Since then, the data release collection in ScienceBase has grown to over 13,000 data releases. More than 80% of the USGS data holdings in the Science Data Catalog are published through ScienceBase. Of the 8 USGS data repositories that existed in 2015, 4 have since consolidated their data releases into ScienceBase. ScienceBase also provides programmatic access to data and metadata for more than 20 public-facing USGS applications. 
 

What are the goals of ScienceBase modernization? 

The overarching goal is to move ScienceBase into a more flexible, modernized tech stack with less dependence on custom code. The final product will be more sustainable, especially in light of budget and contract fluctuations. We will continue supporting essential data repository functions and are taking steps to facilitate a smooth period of transition between systems.  

The new system will use Globus services for user auth, indexing, file transfer, and access to data storage. A lightweight frontend and API endpoints are being developed using FastAPI, a widely used framework that will provide faster delivery and easier integration with other systems.

Additional opportunities have been identified during this process. For example, we’re planning to unify two search and discovery catalogs and simplify tool integration. The updated system is being designed with a new, shared data model, which interoperates with multiple SDM tools (e.g., AIS, People Picker, and SDC). We’re also taking the opportunity to consolidate our development pipeline.

The new data release workflow will provide an improved user experience for both data authors and the ScienceBase data release team. In 2016, the original data release process leveraged an existing system, so there were adjustments that we had to make to adapt to it.
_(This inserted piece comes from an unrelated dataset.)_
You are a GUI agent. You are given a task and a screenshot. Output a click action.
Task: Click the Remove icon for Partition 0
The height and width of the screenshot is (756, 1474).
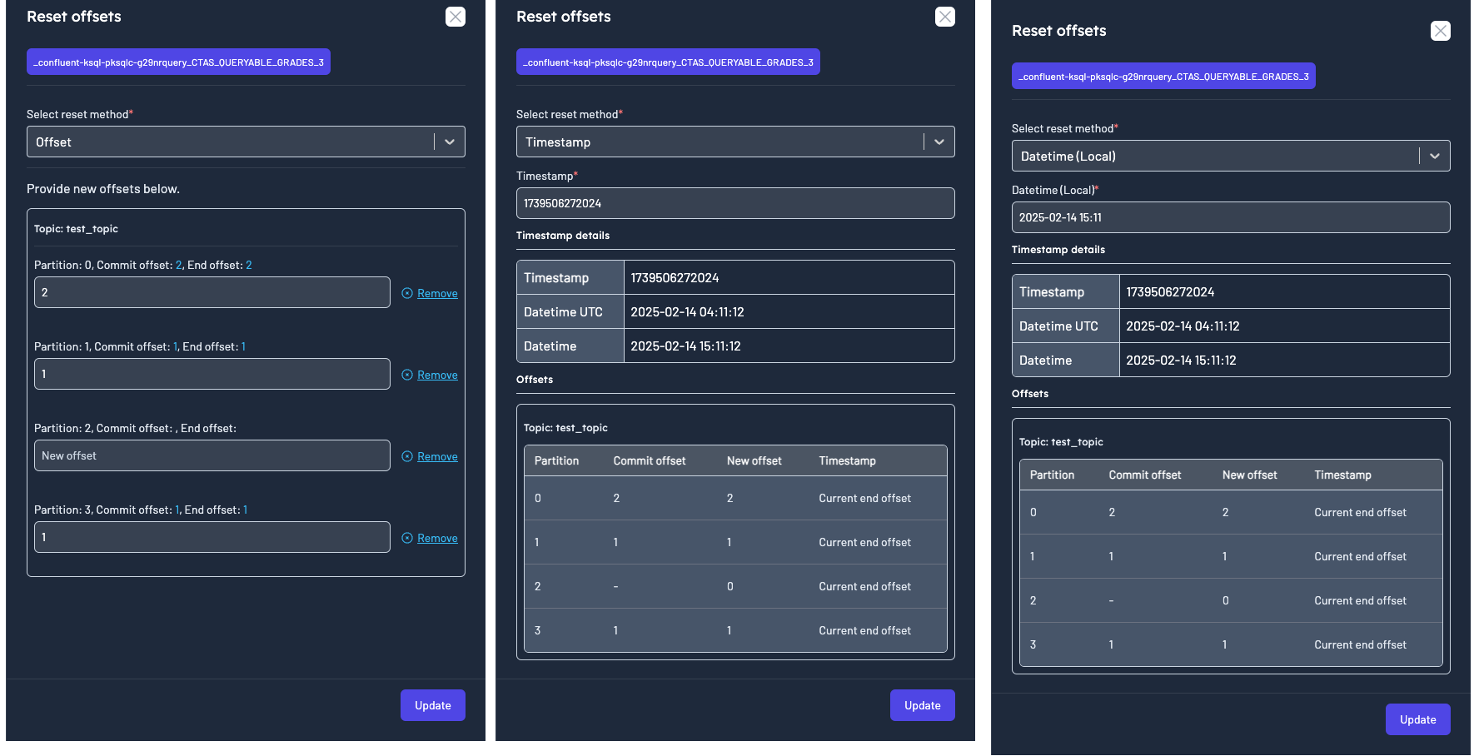[x=406, y=292]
The new process is being developed specifically for USGS data release and the needs of maintaining and managing a data repository.
 

What will the new system look like? 

We’re combining ScienceBase Data Release (SBDR) Tool with the Science Data Catalog (SDC). The result will be one portal for USGS data release search and discovery, the USGS Science Data Portal. It's being built within the SDC website and deployment pipeline.

A simple summary: SDC + SBDR = USGS Science Data Portal

Within the combined search index, users will be able to find:

  • Landing pages for SDC metadata records – pointing to repositories external to ScienceBase 
  • Landing pages for ScienceBase data releases – providing access to both data and metadata

This consolidation is enabled by our new, shared data model, which is provisionally released through GitHub. The model was built using Pydantic, a Python library that defines consistent data structures and validation.
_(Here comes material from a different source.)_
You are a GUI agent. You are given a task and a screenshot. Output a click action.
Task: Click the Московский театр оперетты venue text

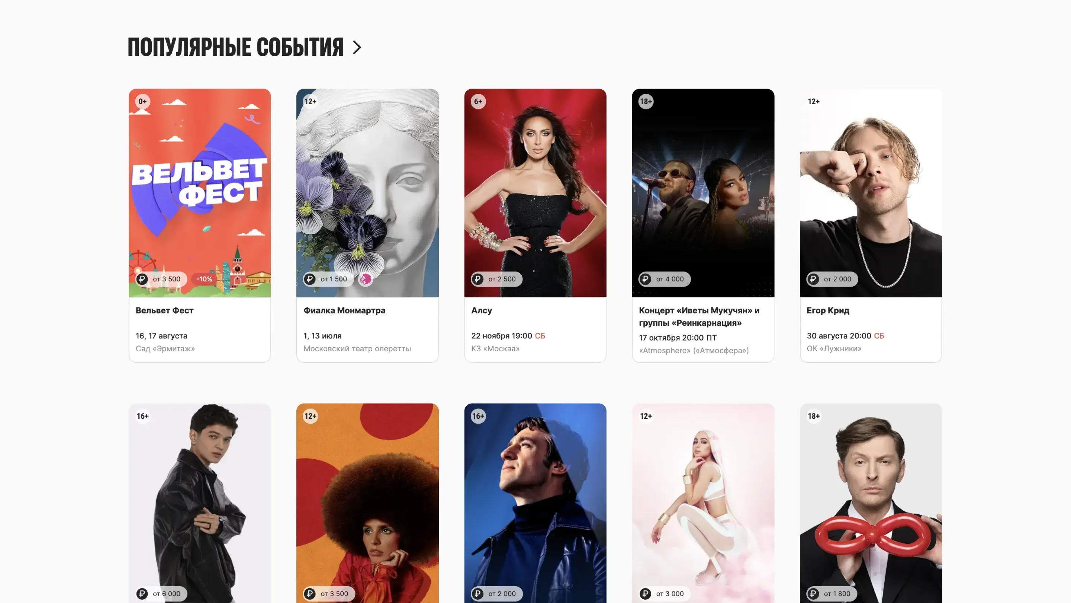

Users can expect a more streamlined workflow and simplified user interface. Data authors will be able to log in to the Science Data Portal and create a new data release within the application (in the current workflow, the ScienceBase Data Release Tool and ScienceBase have separate logins). Workflows for the SBDR team will also be more integrated (current workflows depend on external Jupyter Notebooks).

Another benefit of a consolidated search index is that we won’t need a harvest process for ScienceBase data releases, which takes time and can be a challenge to maintain. Data releases will be created within the SDC, so data authors can expect to see their products within the search index immediately upon publication. 
 

How will ScienceBase leverage Globus? 

The goal of partnering with Globus is to integrate products and services that are maintained beyond the USGS. SDM has a cooperative agreement to work with Globus developers and to integrate Globus services into the new data release process.

Globus Transfer is the flagship service offered by Globus. It’s a fast, secure, and reliable way to move large data files and will automatically resume transfers if there are network disruptions. Its integration will facilitate data transfer into and out of the new system, for both data authors and data users.  

We are also using the following Globus services: 

  • Globus Collections for organizing files and providing access to storage systems, including AWS S3 and BlackPearl 

What will stay the same? What will change?  


Staying the same:


The SBDR Team  

We’re still available and will continue to provide the same level of support to data authors and data managers. You can contact us at sciencebase_datarelease@usgs.gov
 

API accessibility 

The new system will have an API, and users will be able to run create, read, update, and delete operations. We also plan to create Python and R packages to support programmatic interactions. These will be analogous to the sciencebasepy and sbtools libraries that are currently used with ScienceBase. Due to changes in the data model, however, existing scripts will need to be updated. 
 

XML metadata parsing 

Data authors will still be able to build their landing pages by uploading XML metadata files and automatically parsing the content. 
 

Revisions 

Users will be able to revise their published data releases. The general revision process will be same as the current one and will allow data authors to comply with all relevant USGS data policies. 
 

Publishing to S3 

There will still be an option to copy data files to S3 and generate URLs for use in programmatic workflows. This option will be analogous to the 'publish to S3' feature currently in ScienceBase. Note: it may not be available in the first version of the system, but will be added in later as an advanced feature. 
 


Changes: 

The data model

SDM has developed a new Pydantic data model for the Science Data Portal application, referred to as the 'horizon' data model. It’s been provisionally released on GitHub (please note there are still ongoing updates).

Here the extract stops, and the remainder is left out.